[RECORDS PROVIDED]:
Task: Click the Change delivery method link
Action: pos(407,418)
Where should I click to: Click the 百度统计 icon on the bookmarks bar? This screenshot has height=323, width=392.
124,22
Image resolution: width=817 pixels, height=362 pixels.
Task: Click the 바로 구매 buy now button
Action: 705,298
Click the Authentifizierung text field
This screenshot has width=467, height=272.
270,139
...
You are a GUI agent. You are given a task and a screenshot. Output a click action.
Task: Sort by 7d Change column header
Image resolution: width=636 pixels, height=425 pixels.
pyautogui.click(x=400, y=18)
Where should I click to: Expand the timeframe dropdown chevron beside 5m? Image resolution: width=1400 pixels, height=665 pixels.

[EXERCISE DETAILS]: Repeat word for word the lines above that run from the line containing "You are a GUI" through the line containing "Where should I click to: Expand", both ends included, and nothing else.

[WORKED SOLUTION]:
You are a GUI agent. You are given a task and a screenshot. Output a click action.
Task: Sort by 7d Change column header
Image resolution: width=636 pixels, height=425 pixels.
pyautogui.click(x=400, y=18)
Where should I click to: Expand the timeframe dropdown chevron beside 5m? Image resolution: width=1400 pixels, height=665 pixels.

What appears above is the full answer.